Mission Park Grief Resources: Stages of Loss
Stages of Loss
Much of grieving is about expressing emotion- some may be unfamiliar, and unacceptable to self or others, e.g. anger, guilt, remorse. Finding a safe place and an accepting person for support to work through all the effects of bereavement is important. The amount of support available from family and friends may be limited if they too are grieving. Misunderstandings can arise when people experience different responses to a shared loss. External supports may then become a vital factor in understanding and expressing your grief. It is important to know that you can survive the experience and that the new life that eventually comes about may have very positive effects despite the difficulty of arriving at this point.

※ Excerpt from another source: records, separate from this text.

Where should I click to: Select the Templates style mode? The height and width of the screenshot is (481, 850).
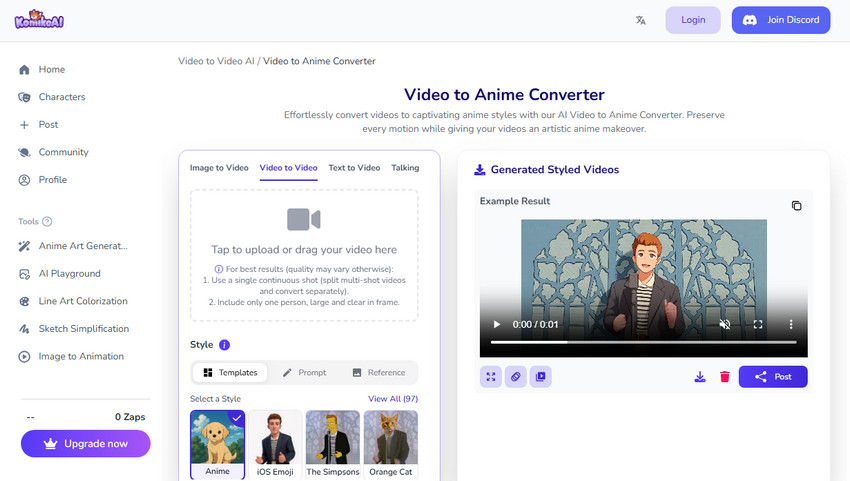[230, 373]
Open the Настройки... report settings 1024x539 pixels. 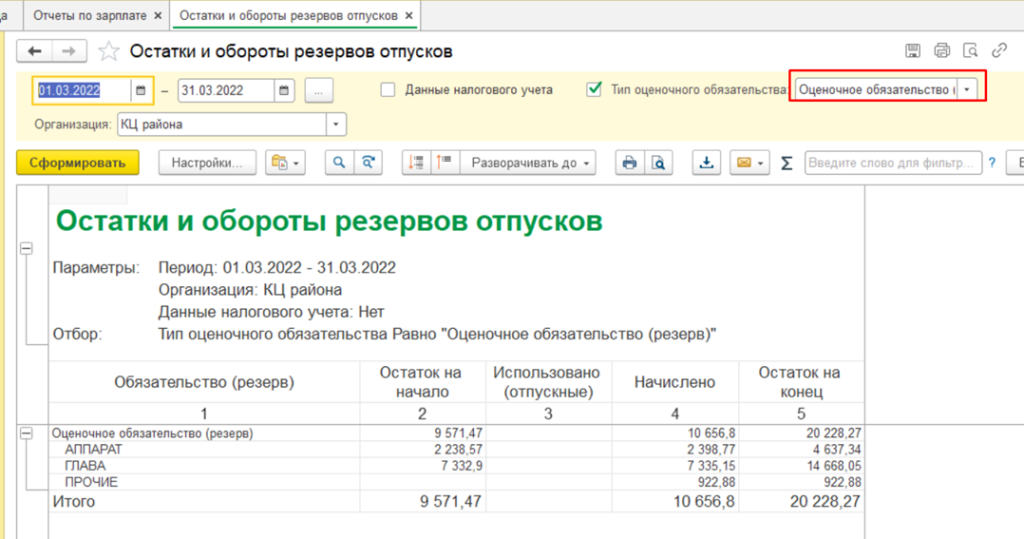(207, 163)
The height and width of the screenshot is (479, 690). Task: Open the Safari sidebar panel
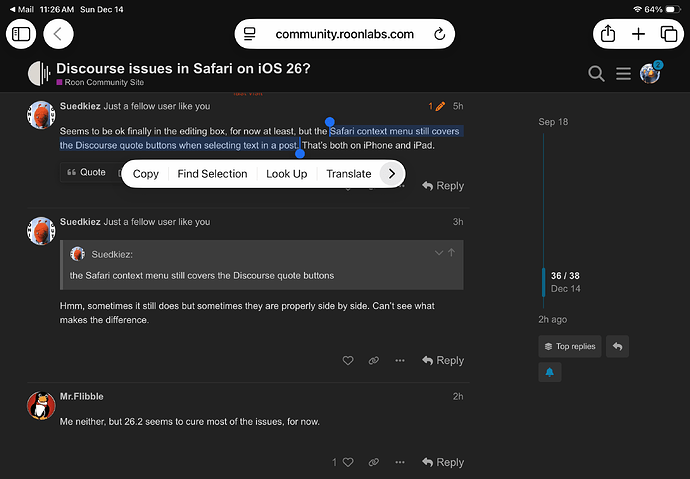point(22,34)

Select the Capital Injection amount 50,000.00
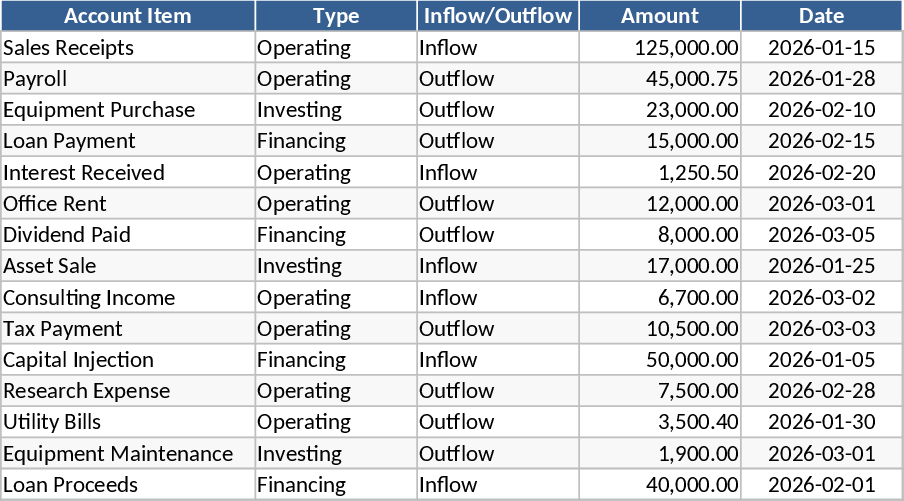point(686,360)
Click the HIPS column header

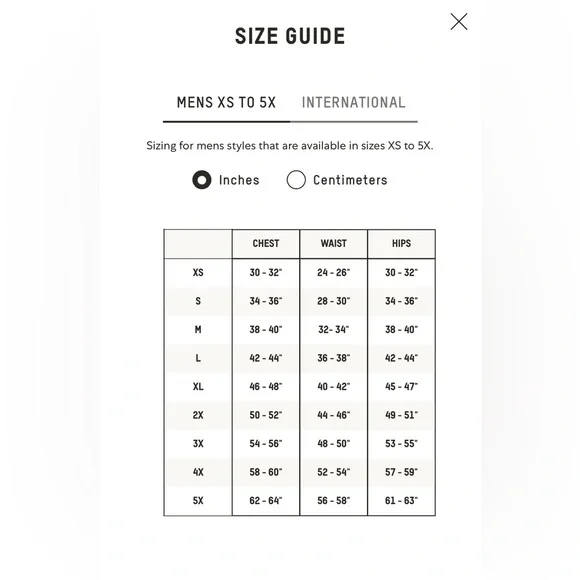[401, 243]
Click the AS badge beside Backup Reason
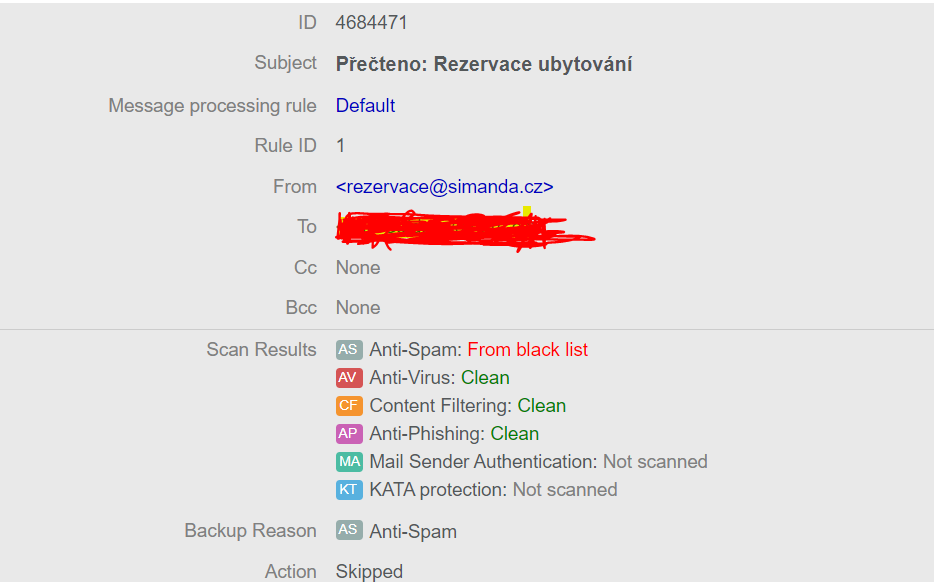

It can be difficult to face reality when you experience the loss of a loved one. Knowing that everyone is uniquely different helps explain that there can be many different reactions to grief.
It is important to understand that everyone experiences grief in their own unique way, that there is no timeline for grief, and that grief does not come in stages, but tends to be more cyclical in nature.
When loss is sudden and unexpected, your body may go into shock. This is a normal "self-protection" reaction. Usually it is for a brief period, depending on the severity of the loss and your emotional state of being at the time.
Because the loss is so devastating, you may refuse to accept facts, sometimes to the point of fantasizing that your departed loved one is still alive. This is a common occurrence especially with a sudden loss.
Your emotions may be manifested by crying, venting of feelings, mood swings, and in some cases, screaming. These and other feelings can be a normal part of expressing your emotions.
Depression and Loneliness
You may experience thoughts of despair and occasional hopelessness. Knowing that these feelings are normal and will last (in most cases) for a brief period of time can be helpful.
Some people may occasionally experience panic attacks. You may feel something is very wrong with you, and perhaps even ask questions like, "Am I losing my mind?" Talking about and expressing these feelings can help.
Feeling angry is not uncommon, nor is it unusual to be angry with the person who died. The important thing is to find ways to express your anger in ways that don't harm yourself or anyone else.
Inability to Renew Normal Activities
You may find that you just can't get back to "business as usual." Perhaps you may even feel that need to withdraw from people for a period of time. Use this time of solitude to take care of yourself.
Guilt is a very common grief reaction. You may feel guilty about something you said or didn't say.
Even though you may realize that there is nothing you could have done to prevent the death, you may feel guilty that you didn't do "more" to save the person who died. If you are experiencing feelings of guilt, it is important to find a safe place to talk about it, without being talked out of it by well meaning friends.
Physical Symptoms of Distress
Recognize that your immune system is on overdrive during extreme stress. It is important to take care of yourself physically, attempt to eat healthy foods, get some exercise and try to rest. It is not unusual to feel extremely tired or lethargic in the first days and weeks following the death of a loved one.
Acceptance and Gradual Recovery from the Loss
Find comfort in knowing that your grief will not last forever. It is common for grievers to search for and find a new sense of wholeness and well-being.